Chaoswoche in Bremen endete mit einem Sieg

Sport / 18.11.2012 • 22:17 Uhr / 2 Minuten Lesezeit
Marko Arnautovic hatte Glück, dass er nach einer Kopfnuss nicht Rot sah. Foto: gepa
Marko Arnautovic hatte Glück, dass er nach einer Kopfnuss nicht Rot sah. Foto: gepa

Sichtlich nervöse Hanseaten offenbarten nach Allofs-Abgang Verunsicherung im Klub.
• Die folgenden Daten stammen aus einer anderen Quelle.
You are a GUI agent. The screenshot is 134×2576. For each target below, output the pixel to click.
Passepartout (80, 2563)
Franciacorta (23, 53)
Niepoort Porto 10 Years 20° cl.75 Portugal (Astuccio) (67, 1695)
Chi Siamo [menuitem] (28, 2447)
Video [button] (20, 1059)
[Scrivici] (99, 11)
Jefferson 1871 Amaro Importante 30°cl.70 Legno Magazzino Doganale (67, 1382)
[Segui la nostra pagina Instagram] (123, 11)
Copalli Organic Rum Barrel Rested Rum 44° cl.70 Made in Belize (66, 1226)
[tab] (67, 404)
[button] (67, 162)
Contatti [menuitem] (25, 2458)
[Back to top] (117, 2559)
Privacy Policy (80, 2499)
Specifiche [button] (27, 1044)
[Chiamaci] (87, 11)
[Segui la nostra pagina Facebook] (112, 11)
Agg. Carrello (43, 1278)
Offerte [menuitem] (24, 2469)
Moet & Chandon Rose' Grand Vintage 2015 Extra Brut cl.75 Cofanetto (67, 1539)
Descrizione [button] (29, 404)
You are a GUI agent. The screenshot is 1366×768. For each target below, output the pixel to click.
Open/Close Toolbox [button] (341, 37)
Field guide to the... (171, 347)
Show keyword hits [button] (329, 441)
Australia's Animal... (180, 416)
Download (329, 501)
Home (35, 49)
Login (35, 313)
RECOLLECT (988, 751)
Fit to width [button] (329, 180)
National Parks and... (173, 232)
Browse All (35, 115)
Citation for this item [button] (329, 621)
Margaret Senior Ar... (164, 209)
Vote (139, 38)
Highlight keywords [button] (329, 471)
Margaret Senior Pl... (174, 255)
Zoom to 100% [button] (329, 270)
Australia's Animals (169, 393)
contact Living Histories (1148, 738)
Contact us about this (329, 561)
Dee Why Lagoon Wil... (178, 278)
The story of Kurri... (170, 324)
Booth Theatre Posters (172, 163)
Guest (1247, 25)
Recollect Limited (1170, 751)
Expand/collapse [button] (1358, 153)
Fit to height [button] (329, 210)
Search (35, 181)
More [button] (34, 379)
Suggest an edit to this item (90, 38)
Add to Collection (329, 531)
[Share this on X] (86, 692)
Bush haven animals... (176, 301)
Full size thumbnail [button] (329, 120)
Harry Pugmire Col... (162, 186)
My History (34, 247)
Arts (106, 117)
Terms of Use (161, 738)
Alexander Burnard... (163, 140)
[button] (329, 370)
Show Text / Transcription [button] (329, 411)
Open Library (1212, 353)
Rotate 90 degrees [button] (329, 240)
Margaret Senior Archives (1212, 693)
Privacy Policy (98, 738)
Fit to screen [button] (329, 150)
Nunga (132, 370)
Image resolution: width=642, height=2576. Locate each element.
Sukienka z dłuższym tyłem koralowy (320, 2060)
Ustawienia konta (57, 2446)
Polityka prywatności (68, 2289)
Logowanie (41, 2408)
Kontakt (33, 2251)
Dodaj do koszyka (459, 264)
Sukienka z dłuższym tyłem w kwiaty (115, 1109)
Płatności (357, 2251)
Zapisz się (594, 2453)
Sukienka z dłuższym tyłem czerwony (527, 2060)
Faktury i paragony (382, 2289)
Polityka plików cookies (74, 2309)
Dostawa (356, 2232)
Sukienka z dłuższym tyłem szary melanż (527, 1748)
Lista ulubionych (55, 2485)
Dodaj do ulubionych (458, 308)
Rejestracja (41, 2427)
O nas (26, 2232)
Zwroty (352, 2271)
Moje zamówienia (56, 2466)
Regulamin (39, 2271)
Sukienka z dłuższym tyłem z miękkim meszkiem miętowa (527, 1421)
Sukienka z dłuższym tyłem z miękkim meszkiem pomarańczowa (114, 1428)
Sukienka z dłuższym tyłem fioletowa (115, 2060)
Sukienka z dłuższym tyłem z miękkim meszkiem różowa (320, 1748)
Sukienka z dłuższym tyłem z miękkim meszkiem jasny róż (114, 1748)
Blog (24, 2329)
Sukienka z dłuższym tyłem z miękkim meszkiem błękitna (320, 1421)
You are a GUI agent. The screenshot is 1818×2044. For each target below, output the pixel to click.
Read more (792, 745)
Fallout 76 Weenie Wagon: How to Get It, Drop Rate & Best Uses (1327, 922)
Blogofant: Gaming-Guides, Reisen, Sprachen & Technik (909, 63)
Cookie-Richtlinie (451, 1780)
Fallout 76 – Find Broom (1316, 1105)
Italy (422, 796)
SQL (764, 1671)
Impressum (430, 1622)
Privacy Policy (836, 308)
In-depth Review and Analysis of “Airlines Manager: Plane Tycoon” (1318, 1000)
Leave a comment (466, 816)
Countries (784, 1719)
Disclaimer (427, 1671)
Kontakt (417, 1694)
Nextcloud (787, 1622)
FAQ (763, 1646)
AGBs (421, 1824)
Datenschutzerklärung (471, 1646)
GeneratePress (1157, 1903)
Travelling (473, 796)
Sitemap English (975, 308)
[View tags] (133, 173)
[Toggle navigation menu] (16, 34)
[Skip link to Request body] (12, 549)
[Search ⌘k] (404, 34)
Fussball. Die Bremer Fans feierten demonstrativ ihre Werder-Mannschaft. Am Ende von Spiel eins nach dem Abschied von Geschäftsführer Klaus Allofs in Richtung VfL Wolfsburg gelang den Hanseaten in Unterzahl mit dem 2:1 gegen Aufsteiger Düsseldorf der ersehnte Befreiungsschlag und der Sprung auf Tabellenplatz sieben. Die Erleichterung war allerorten spürbar.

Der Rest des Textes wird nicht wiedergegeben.